*REQUIRED ACTION*
Beginning with the line that has "You are a computer-use agent. Image" in it, transcribe the listing exactly through its final line, and add nothing.

⁂

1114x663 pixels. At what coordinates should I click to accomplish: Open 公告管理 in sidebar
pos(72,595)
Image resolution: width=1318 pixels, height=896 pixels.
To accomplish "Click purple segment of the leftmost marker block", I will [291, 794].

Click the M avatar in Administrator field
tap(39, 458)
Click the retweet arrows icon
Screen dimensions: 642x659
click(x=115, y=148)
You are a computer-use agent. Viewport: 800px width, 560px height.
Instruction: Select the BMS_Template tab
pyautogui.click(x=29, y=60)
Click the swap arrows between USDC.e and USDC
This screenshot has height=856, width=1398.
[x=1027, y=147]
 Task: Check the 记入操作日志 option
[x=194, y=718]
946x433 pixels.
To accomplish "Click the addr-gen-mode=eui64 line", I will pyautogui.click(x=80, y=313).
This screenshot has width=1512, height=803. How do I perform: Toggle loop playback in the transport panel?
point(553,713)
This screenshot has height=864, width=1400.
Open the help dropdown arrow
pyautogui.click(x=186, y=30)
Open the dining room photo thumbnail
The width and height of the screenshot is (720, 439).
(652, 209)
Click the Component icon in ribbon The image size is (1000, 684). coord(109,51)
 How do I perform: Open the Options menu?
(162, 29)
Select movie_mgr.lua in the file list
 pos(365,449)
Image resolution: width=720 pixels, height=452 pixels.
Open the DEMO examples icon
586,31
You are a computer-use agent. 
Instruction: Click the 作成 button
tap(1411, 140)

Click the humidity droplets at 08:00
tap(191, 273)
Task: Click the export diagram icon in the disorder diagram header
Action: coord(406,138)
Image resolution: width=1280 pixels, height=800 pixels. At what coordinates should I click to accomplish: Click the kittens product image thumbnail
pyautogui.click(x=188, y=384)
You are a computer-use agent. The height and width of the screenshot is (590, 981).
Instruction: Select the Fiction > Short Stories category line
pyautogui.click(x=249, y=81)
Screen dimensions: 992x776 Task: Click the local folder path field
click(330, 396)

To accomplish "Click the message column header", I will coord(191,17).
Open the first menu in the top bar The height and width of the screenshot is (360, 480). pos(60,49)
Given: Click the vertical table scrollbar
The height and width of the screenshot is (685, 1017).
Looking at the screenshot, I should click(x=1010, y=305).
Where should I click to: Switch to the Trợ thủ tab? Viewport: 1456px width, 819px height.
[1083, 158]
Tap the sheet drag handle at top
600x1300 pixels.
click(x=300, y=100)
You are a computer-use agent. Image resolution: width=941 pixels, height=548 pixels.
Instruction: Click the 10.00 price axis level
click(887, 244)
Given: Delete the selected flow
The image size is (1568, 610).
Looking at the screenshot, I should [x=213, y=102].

⁂

*ANSWER SECTION*
You are a computer-use agent. Image resolution: width=941 pixels, height=548 pixels.
Instruction: Click the 10.00 price axis level
click(887, 244)
Given: Delete the selected flow
The image size is (1568, 610).
Looking at the screenshot, I should [x=213, y=102].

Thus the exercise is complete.